TASK STATEMENT: Report how many lines of the material below contain the string "coordinates". Give only the number.

DATA EXTRACT:
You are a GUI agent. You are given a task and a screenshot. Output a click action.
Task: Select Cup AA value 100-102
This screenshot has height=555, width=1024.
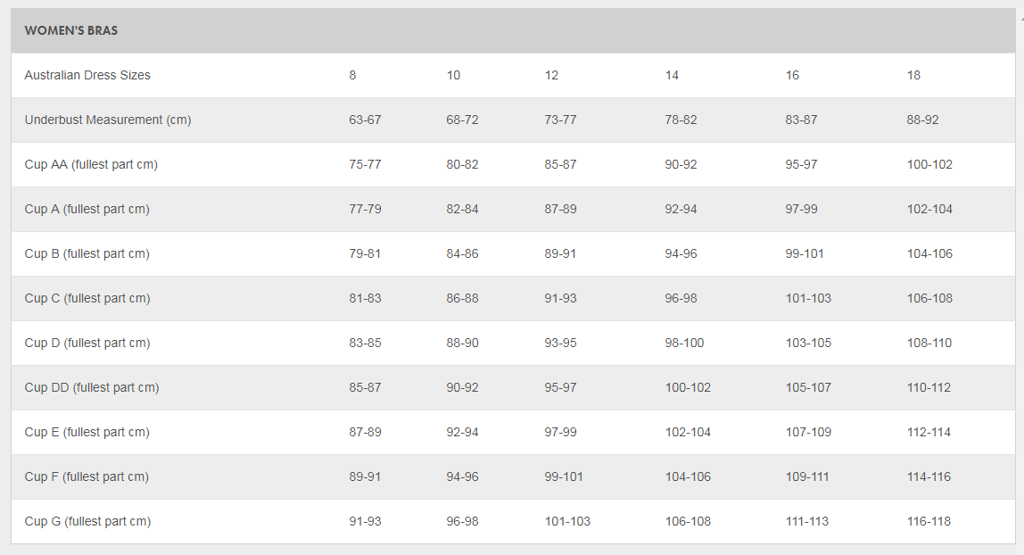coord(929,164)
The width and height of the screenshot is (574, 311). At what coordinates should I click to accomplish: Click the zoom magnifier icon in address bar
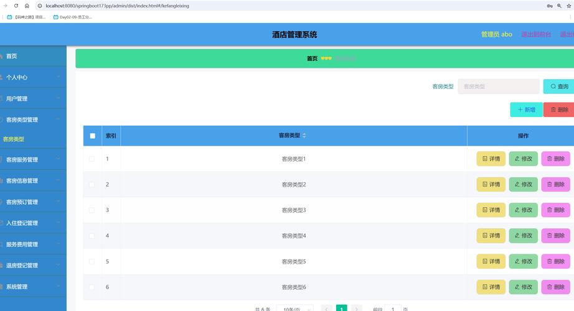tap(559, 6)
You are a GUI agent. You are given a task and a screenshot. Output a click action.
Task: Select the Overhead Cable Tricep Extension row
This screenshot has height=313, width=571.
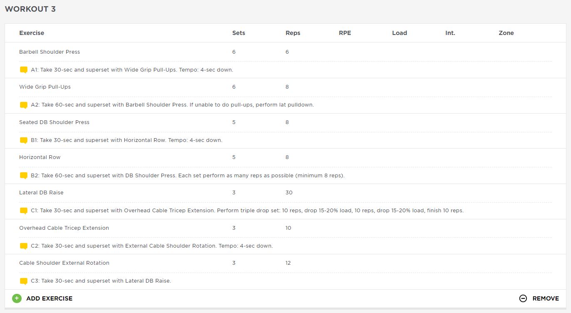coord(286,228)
---
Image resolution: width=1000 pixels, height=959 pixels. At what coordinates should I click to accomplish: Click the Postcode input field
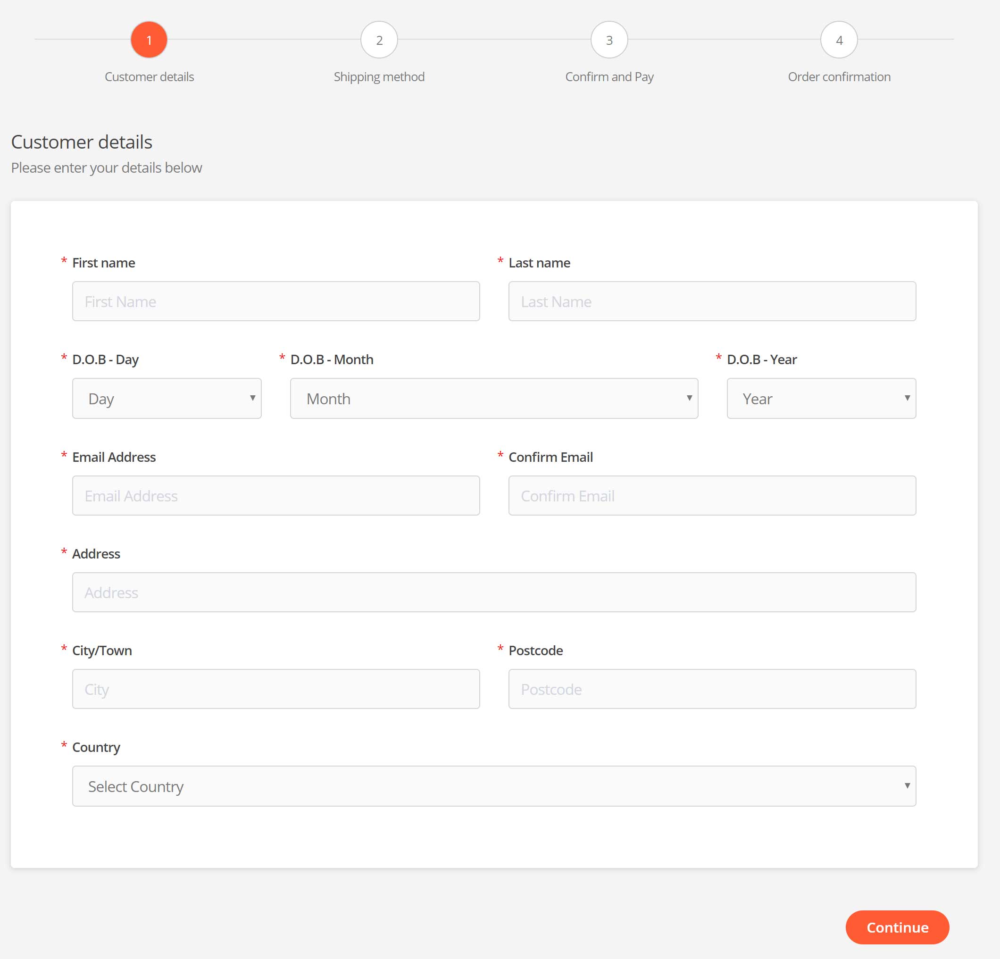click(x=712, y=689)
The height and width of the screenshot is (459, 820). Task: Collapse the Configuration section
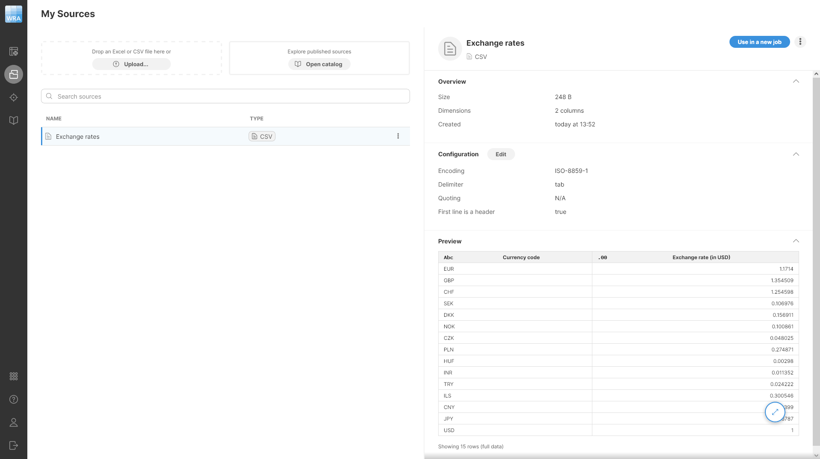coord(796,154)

FULL ANSWER: 2